In the late 18th Century, Gondar added to its prominence with one of Ethiopia’s loveliest churches, the Debre Berhan Selassie, a must-see monument. A little outside the town centre, you’ll come across the famous Fasiladas Bath. It’s a country home with a large pool, formerly the royal baths and still very much in use for a religious festival. Every year at Epiphany (Timkat, on the 19th January in the international calendar), the pool is filled, the bishop of Gondar blesses the water – then everyone jumps in! It’s both a celebration and a renewal of the Christian baptism.
Gondar is not all about the past, however. It has a thriving market, known as the Saturday market, but open every day (its biggest day is Saturday). It’s also blessed with an abundance of hotels, restaurants and street side cafes that cater to all budgets.
Gondar is an hour’s flight from Addis Ababa, and easy to reach by road from Lake Tana. It’s also the gateway to the Simien Mountains if you are a hiking or climbing enthusiast.
Legend says that the 12th century King Lalibela built the twelve churches of his mountainous new Jerusalem in record time, thanks to the archangels’ nightly help. This heavenly workforce acted as his night-time detail, while human workmen toiled during the day. Lalibela, named for its famous church-building king, is unlike any town in the world. High up in the mountains and built half inside the hills, it looks and feels like a city of legend.
Its churches are unusual. Excavated directly from the rock, they were not so much built as sculpted. The most famous were dug out of the earth and hollowed out, like Bet Giorgys, St George’s, a small church shaped like a square cross, or the Church of the Saviour, Bet Medhane Alem, a basilica surrounded by columns, with a barrel-vaulted nave. Bet Medhane Alem links via a tunnel to the smaller porched church of Bet Maryam, St Mary’s. If you want to learn more, the Lalibela Cultural Center has displays explaining the history, legend and context of Lalibela.
Lalibela is a sacred city – pilgrims and tourists visit in in large numbers. The streets heave with religious art, which priests and deacons make locally.
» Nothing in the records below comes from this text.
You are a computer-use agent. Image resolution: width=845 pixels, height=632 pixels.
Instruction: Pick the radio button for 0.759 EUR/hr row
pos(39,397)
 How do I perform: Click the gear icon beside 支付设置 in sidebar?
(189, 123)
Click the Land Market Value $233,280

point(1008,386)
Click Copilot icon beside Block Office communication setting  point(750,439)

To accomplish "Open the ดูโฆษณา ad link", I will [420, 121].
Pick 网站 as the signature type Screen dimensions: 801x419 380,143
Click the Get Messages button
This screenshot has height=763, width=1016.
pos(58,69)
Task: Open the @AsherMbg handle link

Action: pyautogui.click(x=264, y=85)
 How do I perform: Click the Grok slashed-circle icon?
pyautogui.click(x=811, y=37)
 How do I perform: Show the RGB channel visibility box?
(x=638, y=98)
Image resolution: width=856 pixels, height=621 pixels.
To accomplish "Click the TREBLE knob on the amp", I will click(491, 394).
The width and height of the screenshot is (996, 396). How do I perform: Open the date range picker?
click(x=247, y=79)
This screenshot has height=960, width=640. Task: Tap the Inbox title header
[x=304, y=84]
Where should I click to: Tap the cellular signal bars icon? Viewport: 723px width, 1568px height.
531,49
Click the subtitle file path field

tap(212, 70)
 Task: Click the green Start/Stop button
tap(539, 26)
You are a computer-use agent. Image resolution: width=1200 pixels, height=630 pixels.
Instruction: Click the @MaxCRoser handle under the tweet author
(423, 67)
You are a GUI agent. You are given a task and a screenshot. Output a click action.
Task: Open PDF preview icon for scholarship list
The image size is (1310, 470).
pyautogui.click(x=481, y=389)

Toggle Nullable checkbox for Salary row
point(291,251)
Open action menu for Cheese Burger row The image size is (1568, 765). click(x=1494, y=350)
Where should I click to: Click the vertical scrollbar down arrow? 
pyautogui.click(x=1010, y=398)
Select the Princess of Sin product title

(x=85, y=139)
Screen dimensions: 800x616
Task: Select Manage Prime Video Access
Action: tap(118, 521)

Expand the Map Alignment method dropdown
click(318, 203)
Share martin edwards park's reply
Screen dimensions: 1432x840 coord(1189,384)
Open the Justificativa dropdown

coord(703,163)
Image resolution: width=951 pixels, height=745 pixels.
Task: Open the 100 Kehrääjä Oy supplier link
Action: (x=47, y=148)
As well as its splendid religious architecture, Lalibela is known for its round stone mountain houses, examples of vernacular architecture.
Beyond Lalibela, there are some stunning churches and monasteries in the mountain face, well worth a day trip.
Due to the remote location and the popularity of Lalibela, hotels and guesthouses can get very busy. To avoid disappointment, it is best to book your trip to Lalibela well in advance as part of an inclusive Ethiopia tour itinerary. Give yourself at least two days to visit. Tickets for the churches are valid five days.